On May 17, 1812, John Bellingham is waiting to be executed on the following day. The execution is to take place one week after he assassinated Spencer Perceval and less than three days since his trial and conviction. Preparations are being made throughout London for the event. Executions drew crowds to relish in a grand spectacle literally of life and death. Wordsworth is trying to arrange to see the execution from a stand in Westminster Abbey. Lord Byron has rented a room with a window view opposite the erected gallows of Newgate Prison. He plans to see the execution with two of his friends. On May 17, Byron is at Melbourne House to see Lady Caroline Lamb, who will describe him as being "pale and exceedingly agitated." Byron will speak of Bellingham, leaving her early that night, saying that "he must see him die".    
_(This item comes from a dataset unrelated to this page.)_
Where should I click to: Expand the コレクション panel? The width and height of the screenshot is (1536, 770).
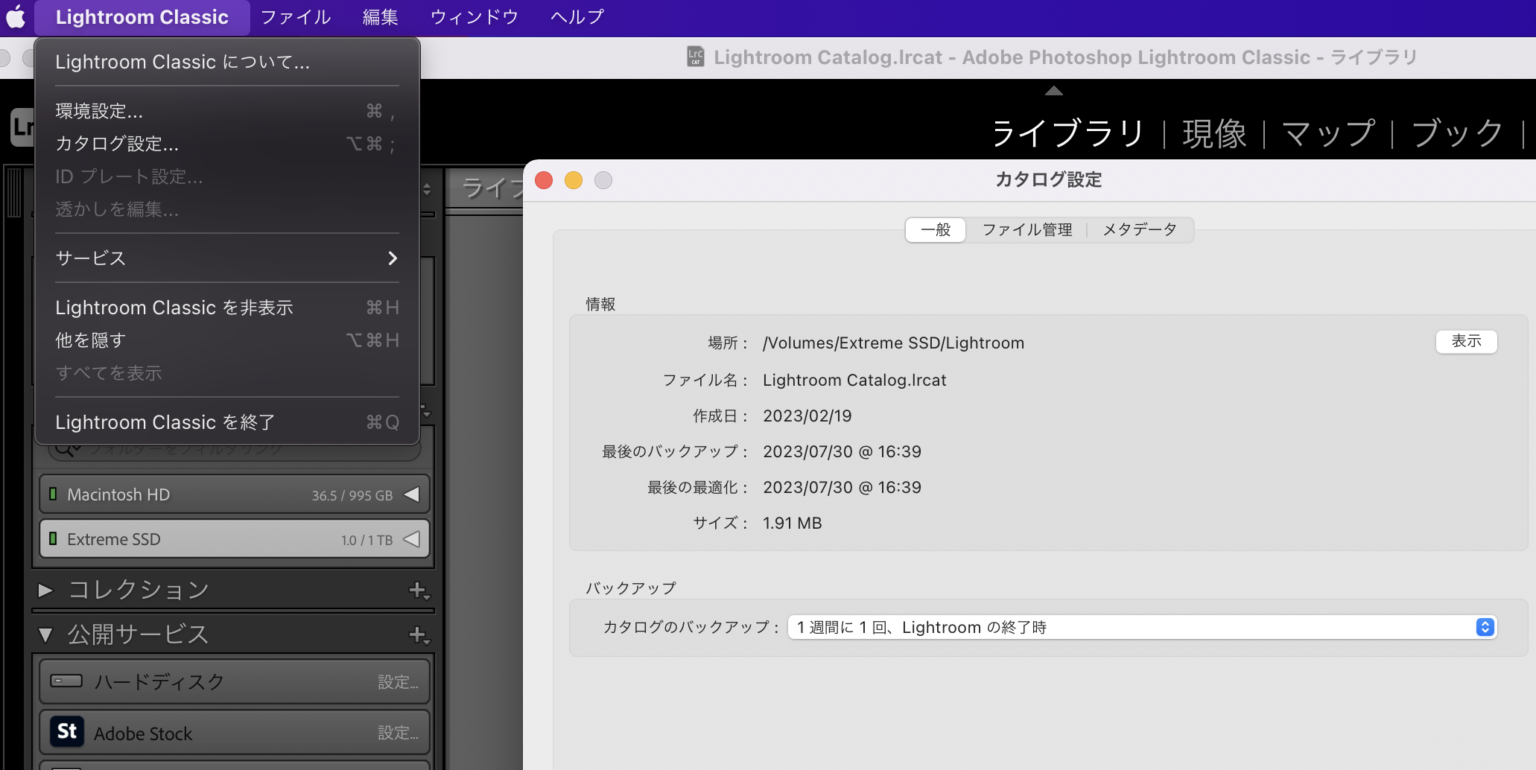(x=46, y=590)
Meanwhile, Bellingham has been on a diet of bread and water since his sentence was passed. Any instruments that can be used to commit suicide have been removed from his prison cell. Bellingham is not allowed to shave which causes him some concern as he fears that he may not appear as a gentleman on the scaffold on execution day. May 17 is a Sunday and Bellingham is visited by some ministers. Throughout, Bellingham retains an unshakable conviction of the justness of what he has done. He writes a note that day blaming his lawyers for his conviction: "I lost my suit solely through the improper conduct of my attorney and counsel, Mr Alley, in not bringing my witnesses forward (of whom there were more an twenty): in consequence, the judge took advantage of the circumstance, and I went on the defence without having brought forward a single friend -- otherwise I must inevitably have been acquitted." He ignores the fact that his lawyers had only been retained the evening before his trial.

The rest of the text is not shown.